Stored dataset items
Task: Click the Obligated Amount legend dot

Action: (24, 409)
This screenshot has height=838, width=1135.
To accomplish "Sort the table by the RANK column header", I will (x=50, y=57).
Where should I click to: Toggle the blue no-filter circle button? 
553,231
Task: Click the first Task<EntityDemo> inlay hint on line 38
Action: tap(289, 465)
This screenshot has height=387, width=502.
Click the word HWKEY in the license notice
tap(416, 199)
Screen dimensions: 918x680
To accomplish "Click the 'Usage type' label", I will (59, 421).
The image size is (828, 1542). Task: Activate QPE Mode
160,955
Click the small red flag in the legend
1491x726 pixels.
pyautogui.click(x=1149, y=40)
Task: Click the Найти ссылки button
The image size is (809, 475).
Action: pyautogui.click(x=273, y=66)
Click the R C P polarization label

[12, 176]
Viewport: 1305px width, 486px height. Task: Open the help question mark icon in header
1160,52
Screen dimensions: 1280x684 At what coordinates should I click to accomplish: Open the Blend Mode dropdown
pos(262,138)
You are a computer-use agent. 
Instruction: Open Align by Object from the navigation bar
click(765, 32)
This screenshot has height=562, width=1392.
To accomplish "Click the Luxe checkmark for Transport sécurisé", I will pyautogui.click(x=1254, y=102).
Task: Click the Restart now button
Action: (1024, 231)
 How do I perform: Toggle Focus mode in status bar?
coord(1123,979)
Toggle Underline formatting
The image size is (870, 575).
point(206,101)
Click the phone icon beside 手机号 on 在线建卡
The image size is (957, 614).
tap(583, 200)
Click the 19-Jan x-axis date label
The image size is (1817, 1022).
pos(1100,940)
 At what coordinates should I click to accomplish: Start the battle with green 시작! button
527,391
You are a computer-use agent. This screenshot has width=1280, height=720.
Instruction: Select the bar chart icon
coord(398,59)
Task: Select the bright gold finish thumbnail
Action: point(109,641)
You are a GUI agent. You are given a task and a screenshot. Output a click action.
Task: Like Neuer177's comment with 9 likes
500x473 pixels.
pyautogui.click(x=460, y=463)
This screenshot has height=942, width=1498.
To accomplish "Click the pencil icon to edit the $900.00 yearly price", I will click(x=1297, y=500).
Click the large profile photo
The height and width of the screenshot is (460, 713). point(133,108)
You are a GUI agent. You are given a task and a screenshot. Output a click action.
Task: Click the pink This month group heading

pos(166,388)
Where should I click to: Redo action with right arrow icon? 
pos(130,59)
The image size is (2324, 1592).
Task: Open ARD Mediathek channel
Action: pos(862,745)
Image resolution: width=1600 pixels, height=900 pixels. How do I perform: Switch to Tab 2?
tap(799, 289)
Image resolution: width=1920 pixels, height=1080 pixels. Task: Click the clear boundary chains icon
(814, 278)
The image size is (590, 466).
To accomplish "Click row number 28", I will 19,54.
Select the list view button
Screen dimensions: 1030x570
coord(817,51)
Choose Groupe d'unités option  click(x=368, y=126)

• Given instruction: Rewrite all of the material above, replacing every occurrence of "Where should I click to" with "Where do I click to" and leaving everything else unchanged.

• Answer below:
Task: Click the Obligated Amount legend dot

Action: (24, 409)
This screenshot has height=838, width=1135.
To accomplish "Sort the table by the RANK column header", I will (x=50, y=57).
Where do I click to: Toggle the blue no-filter circle button? 
553,231
Task: Click the first Task<EntityDemo> inlay hint on line 38
Action: tap(289, 465)
This screenshot has height=387, width=502.
Click the word HWKEY in the license notice
tap(416, 199)
Screen dimensions: 918x680
To accomplish "Click the 'Usage type' label", I will (59, 421).
The image size is (828, 1542). Task: Activate QPE Mode
160,955
Click the small red flag in the legend
1491x726 pixels.
pyautogui.click(x=1149, y=40)
Task: Click the Найти ссылки button
The image size is (809, 475).
Action: pyautogui.click(x=273, y=66)
Click the R C P polarization label

[12, 176]
Viewport: 1305px width, 486px height. Task: Open the help question mark icon in header
1160,52
Screen dimensions: 1280x684 At what coordinates should I click to accomplish: Open the Blend Mode dropdown
pos(262,138)
You are a computer-use agent. 
Instruction: Open Align by Object from the navigation bar
click(765, 32)
This screenshot has height=562, width=1392.
To accomplish "Click the Luxe checkmark for Transport sécurisé", I will pyautogui.click(x=1254, y=102).
Task: Click the Restart now button
Action: (1024, 231)
 How do I perform: Toggle Focus mode in status bar?
coord(1123,979)
Toggle Underline formatting
The image size is (870, 575).
point(206,101)
Click the phone icon beside 手机号 on 在线建卡
The image size is (957, 614).
tap(583, 200)
Click the 19-Jan x-axis date label
The image size is (1817, 1022).
pos(1100,940)
 At what coordinates should I click to accomplish: Start the battle with green 시작! button
527,391
You are a computer-use agent. This screenshot has width=1280, height=720.
Instruction: Select the bar chart icon
coord(398,59)
Task: Select the bright gold finish thumbnail
Action: point(109,641)
You are a GUI agent. You are given a task and a screenshot. Output a click action.
Task: Like Neuer177's comment with 9 likes
500x473 pixels.
pyautogui.click(x=460, y=463)
This screenshot has height=942, width=1498.
To accomplish "Click the pencil icon to edit the $900.00 yearly price", I will click(x=1297, y=500).
Click the large profile photo
The height and width of the screenshot is (460, 713). point(133,108)
You are a GUI agent. You are given a task and a screenshot. Output a click action.
Task: Click the pink This month group heading

pos(166,388)
Where do I click to: Redo action with right arrow icon? 
pos(130,59)
The image size is (2324, 1592).
Task: Open ARD Mediathek channel
Action: pos(862,745)
Image resolution: width=1600 pixels, height=900 pixels. How do I perform: Switch to Tab 2?
tap(799, 289)
Image resolution: width=1920 pixels, height=1080 pixels. Task: Click the clear boundary chains icon
(814, 278)
The image size is (590, 466).
To accomplish "Click row number 28", I will 19,54.
Select the list view button
Screen dimensions: 1030x570
coord(817,51)
Choose Groupe d'unités option  click(x=368, y=126)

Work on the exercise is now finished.